В то же 1927 году Троцкого исключили из партии, а несколько позже выслали в Ташкент, где он прожил до изгнания за границу. Главный противник Сталина в борьбе за власть был устранен. Оказались не у дел и Зиновьев с Каменевым: их вывели из состава Политбюро ЦК. Зиновьева заменили на посту руководителя Питерской парторганизации Кировым. Началось устранение сторонников Троцкого, Зиновьева и Каменева из партийных и государственных органов, массовое исключение троцкистов из партии. Тогда же началась борьба против правых уклонистов — сторонников Бухарина и Рыкова. Не концепция развития промышленности и сельского хозяйства, а боязнь конкурентов на вершинах партийной власти стало причиной этой борьбы. Слушатели рабфака имени Бухарина, слушатели Промышленной Академии, а также Института красной профессуры являлись основным источником пополнения рядов правых уклонистов. Часто бывавший у них, любивший шутку и острое слово, ярко и образно говоривший по-русски, закуривавший махорку или дешевые папиросы из кисетов и жестяных портсигаров Бухарин гораздо больше нравился им, чем говоривший с сильным акцентом сухой и чопорный Сталин. В новом руководителе партии и последующей замене сталинского аппарата видела эта молодежь перспективы своего карьерного роста. Сталин знал об этом не только из доносов. Изредка бывая в этих учебных заведениях, он видел, как встречают его, и как встречают Бухарина. Позже вся эта молодежь прошла через публичное покаяние и «признание ошибок» в первой половине тридцатых годов, чтобы во второй половине тридцатых сгнить в сталинских лагерях. Даже слушателям, зарекомендовавшим себя ортодоксальными сталинцами, не было доверия, поскольку они длительное время находились в «рассадниках вольнодумства». Большинство из них тоже разделило участь приверженцев Бухарина. Борьба же с «правым уклоном» кончилась тем, что Бухарина и Рыкова вывели из состава Политбюро ЦК. Рыкова на посту Председателя совета народных комиссаров сменил Молотов, целиком и полностью обязанный своей карьерой Сталину.
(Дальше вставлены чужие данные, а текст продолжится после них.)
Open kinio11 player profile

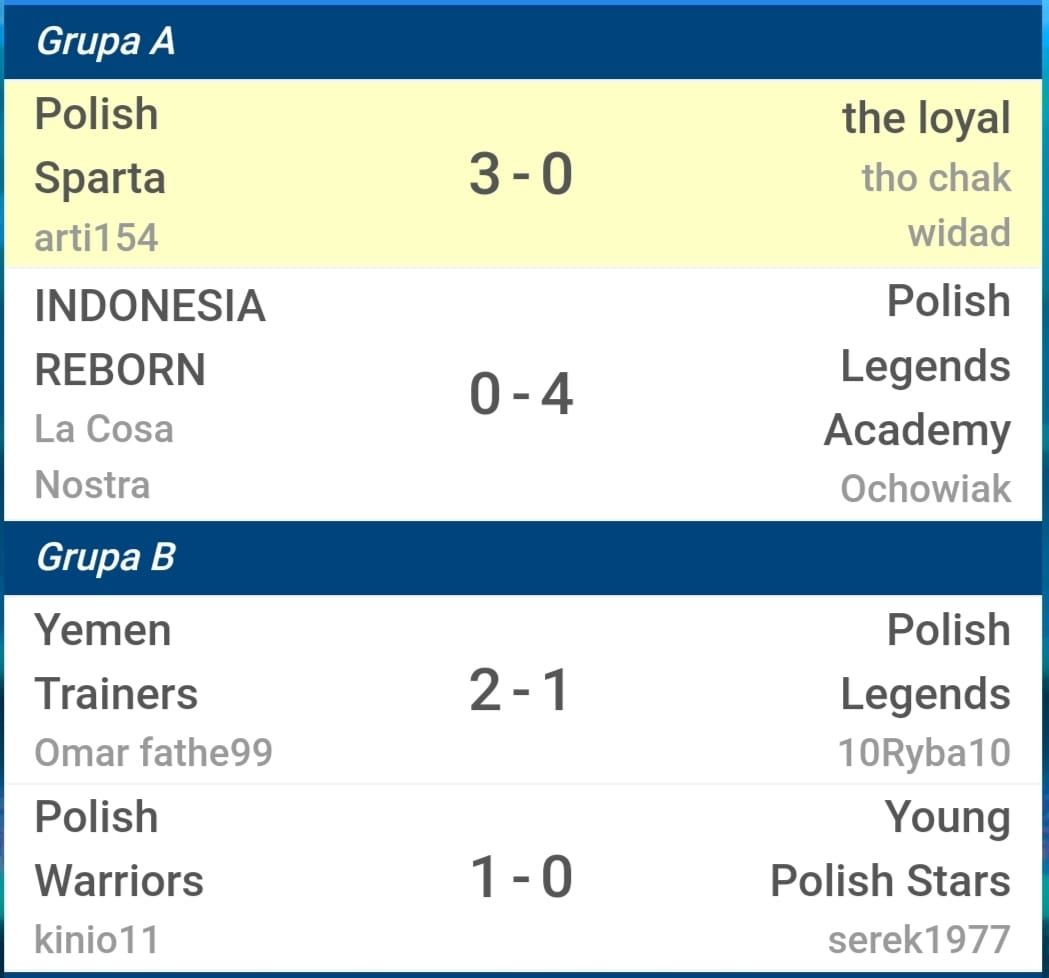tap(96, 939)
Достигнув полного единовластия, Сталин перестал стесняться кого-либо. Банкеты и праздники устраивались по поводу и без повода. Начала оснащаться предназначенная ему дача в Сочи, принадлежавшая до революции миллионеру-промышленнику. Подумывал Хозяин и о сети дач под Москвой. Все чаще затягивалась охота, переходившая в длившуюся несколько суток пьянку. Все чаще собирались «соратники» в квартире Ворошилова, ставшего членом Политбюро и наркомом обороны. Все чаще после этих банкетов Пашке чуть ли не на руках приходилось доставлять Хозяина домой. Все чаще на банкетах подводили к вождю смазливых женщин, с которыми он до утра уезжал в Зубалово. «Жить надо веселее!» — все чаще говорил Хозяин.
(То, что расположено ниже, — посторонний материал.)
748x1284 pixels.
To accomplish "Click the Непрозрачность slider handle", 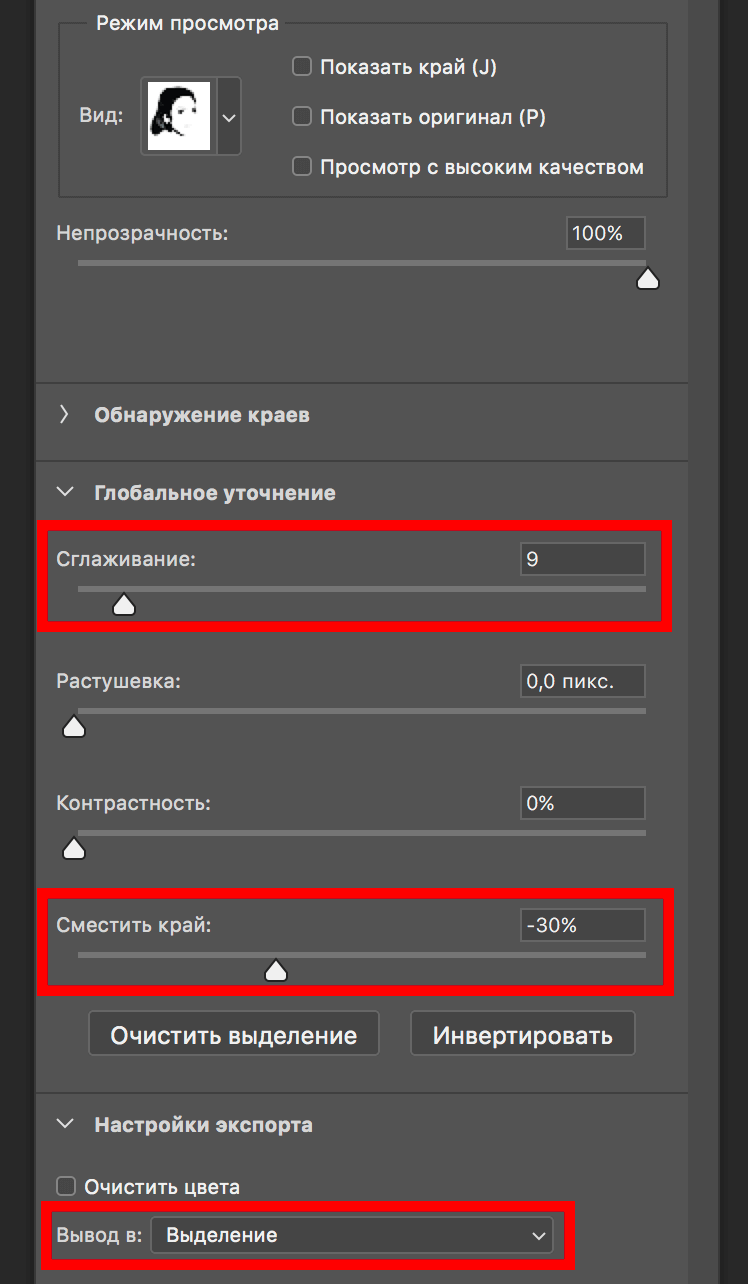I will coord(648,278).
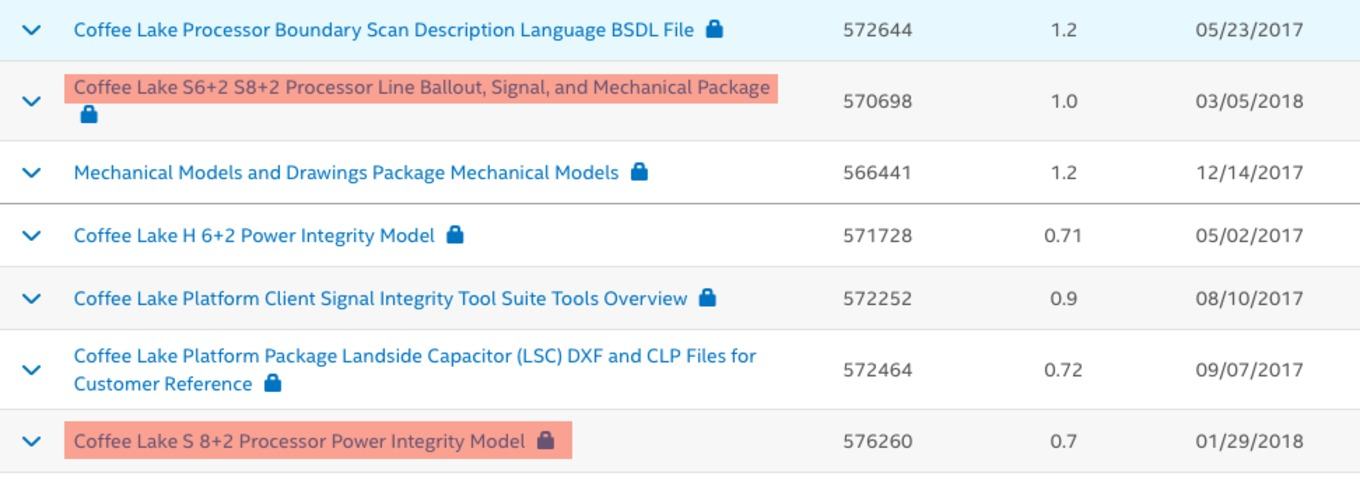Click lock icon beside H 6+2 Power Integrity Model

click(455, 235)
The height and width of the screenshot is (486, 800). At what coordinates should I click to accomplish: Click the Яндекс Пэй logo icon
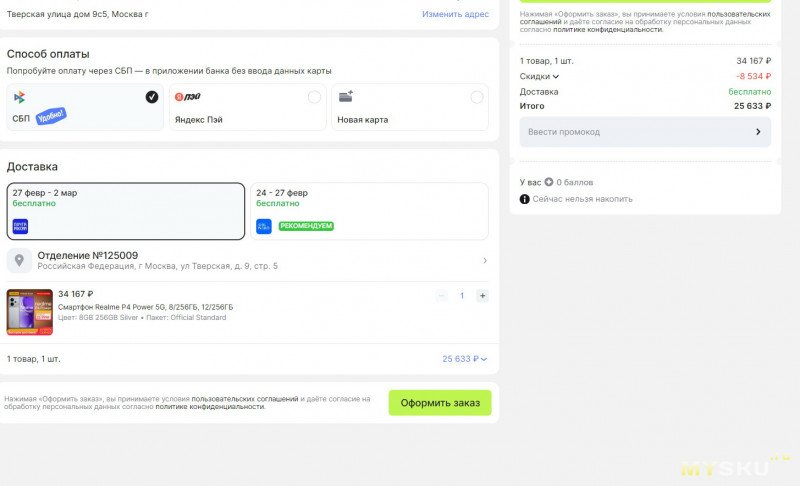187,97
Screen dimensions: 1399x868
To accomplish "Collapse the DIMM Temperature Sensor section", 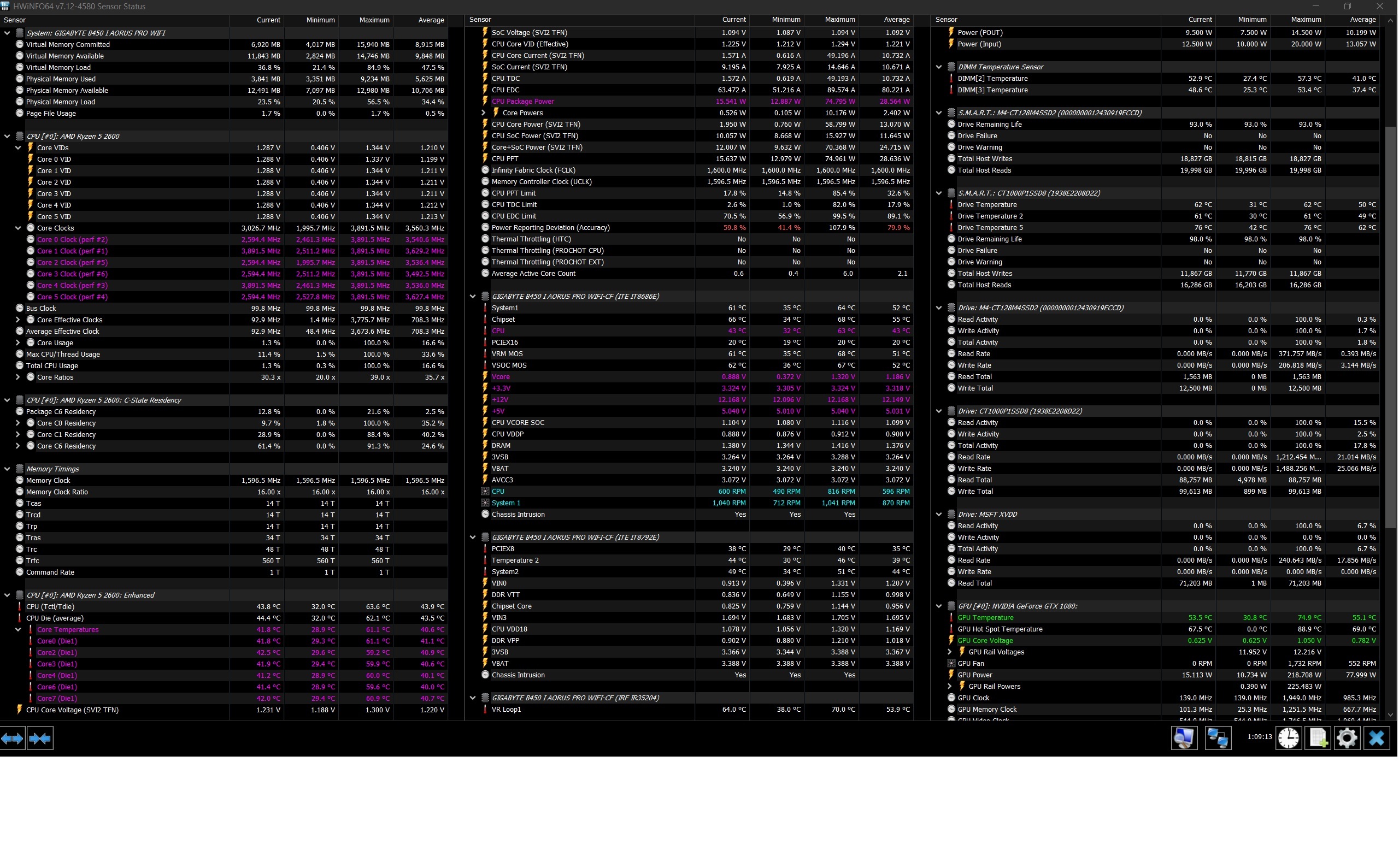I will [939, 67].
Началось широкое строительство дач для членов Политбюро, наркомов, а за ними и чинов помельче. Появились на этих дачах лакеи в напудренных париках и ливреях, горничные и камеристки в старинных платьях. Уже не на серебре — на золоте ели сильные мира сего. Уже ювелирные изделия, принадлежавшие некогда аристократии, дарились любовницам партийных руководителей. Уже вошло у новой знати в моду заводить любовниц из актрис и балерин. Уже велась борьба между начальством за обладание купленными за границей автомобилями.
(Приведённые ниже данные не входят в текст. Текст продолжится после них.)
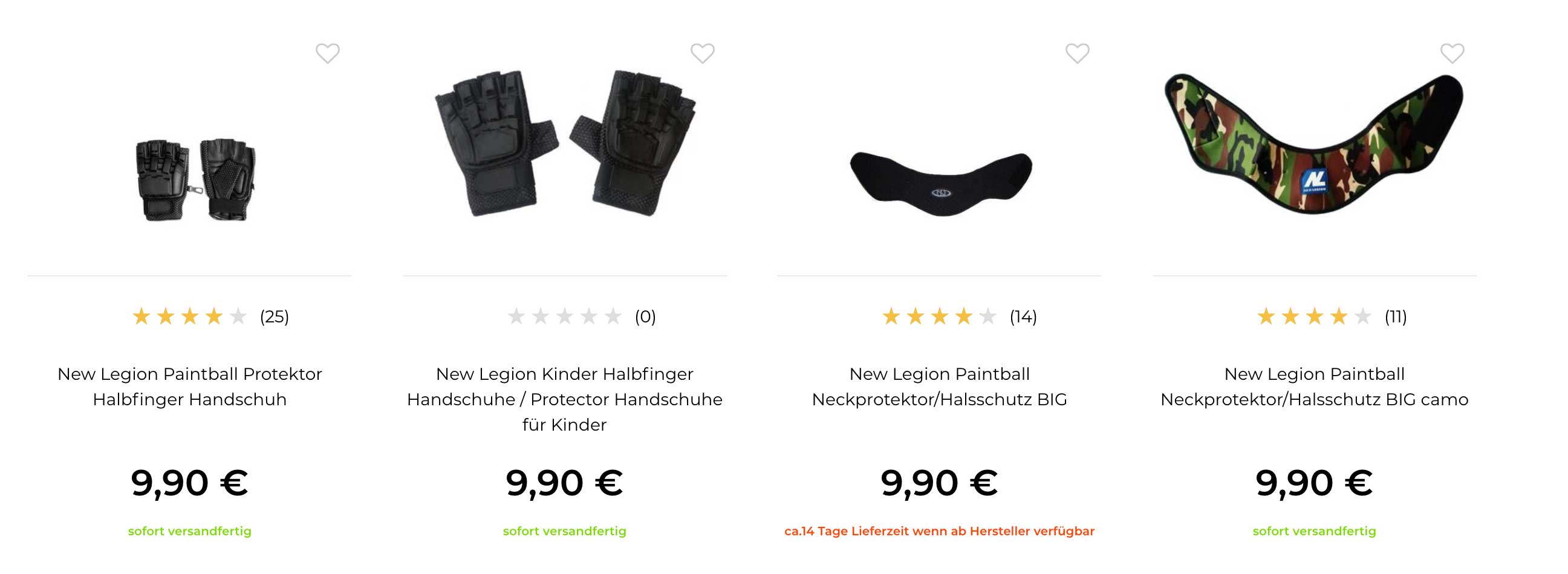Click star rating showing 11 reviews

(x=1332, y=316)
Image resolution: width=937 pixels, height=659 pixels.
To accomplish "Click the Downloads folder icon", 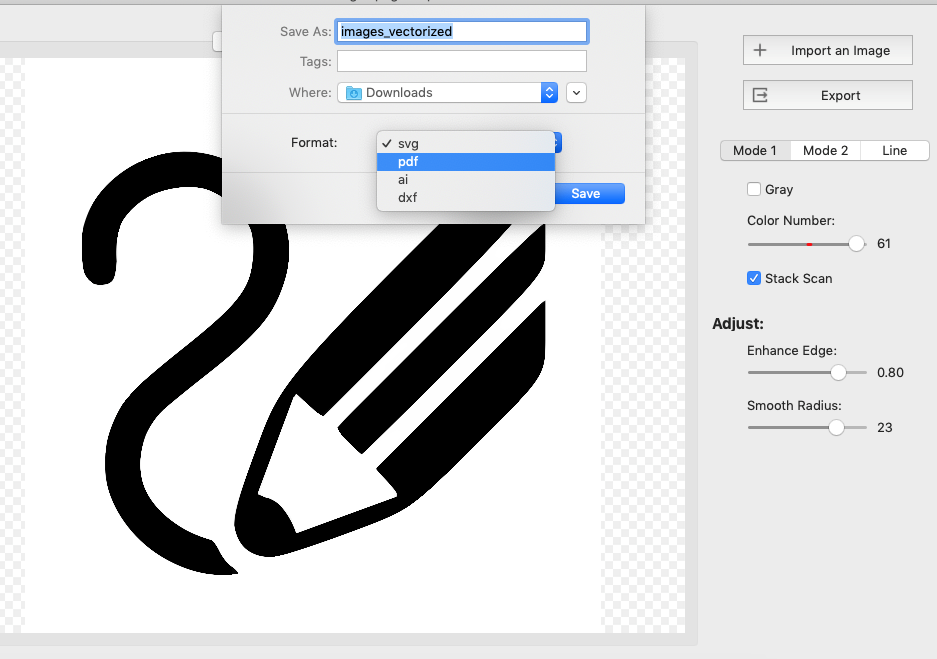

Такой образ жизни не мог нравиться жене Сталина — Надежде Аллилуевой, приученной в детстве вести скромный образ жизни, довольствоваться малым. Ей не могли нравиться пьянки, после которых Хозяин становился невменяемым, оскорблял ее, бил детей. Раздражало ее и растущее высокомерие мужа к окружающим. Как-то на 7 Ноября собрались у Ворошилова. Снова лились рекой коньяк и водка. В этот вечер Хозяина прорвало. Он назвал партийные массы баранами, которые идут туда, куда их ведут вожди.

— Поведем на бойню — пойдут! Да еще нас при этом прославлять будут!» — закончил он монолог в ответ на предложение выпить за партийные массы.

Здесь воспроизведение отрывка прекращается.